Home

genomepanel_nf is a Nextflow pipeline for highly efficient reference genome mapping, variant (SNP/indel) calling and quality control of large genome panels. It accepts Illumina paired-end reads from local files, NCBI/ENA SRA accessions, or pre-processed BAM files, and produces fully genotyped and filtered VCF files along with tabulated sample statistics and an HTML report.

We tested genomepanel_nf on 100s to 1000s of samples from plant, animal and fungal species with reference genomes in single-digit Gb sizes.
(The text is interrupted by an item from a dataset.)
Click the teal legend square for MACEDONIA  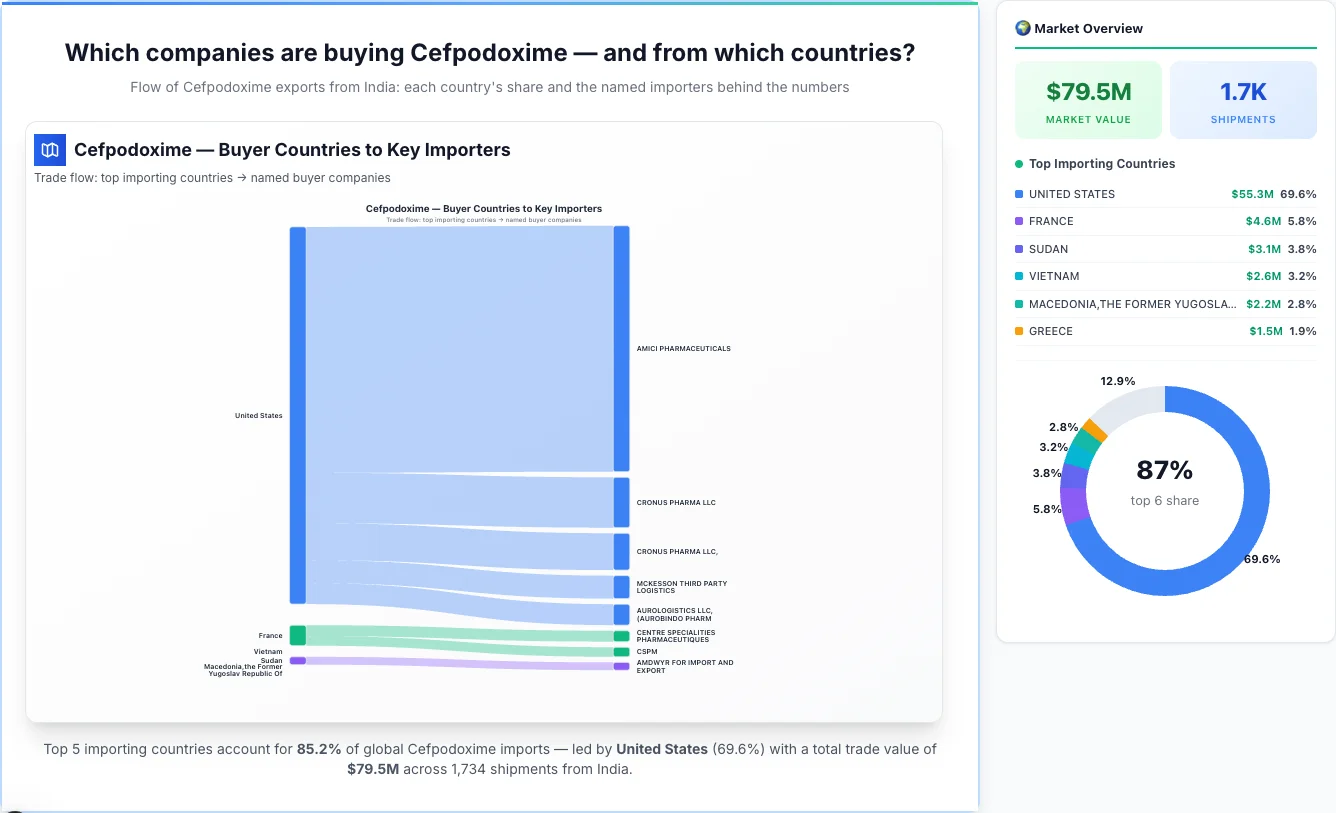click(1017, 303)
Please report any issues or share feature requests on the GitHub Issues page.

The main design goals were to parallelize tasks as much as possible by splitting reference genomes into segments for variant calling and downstream processing, and to minimize SLURM resource requests dynamically depending on the dataset. Even very large datasets typically peak at single-digit TBs of temporary storage needs.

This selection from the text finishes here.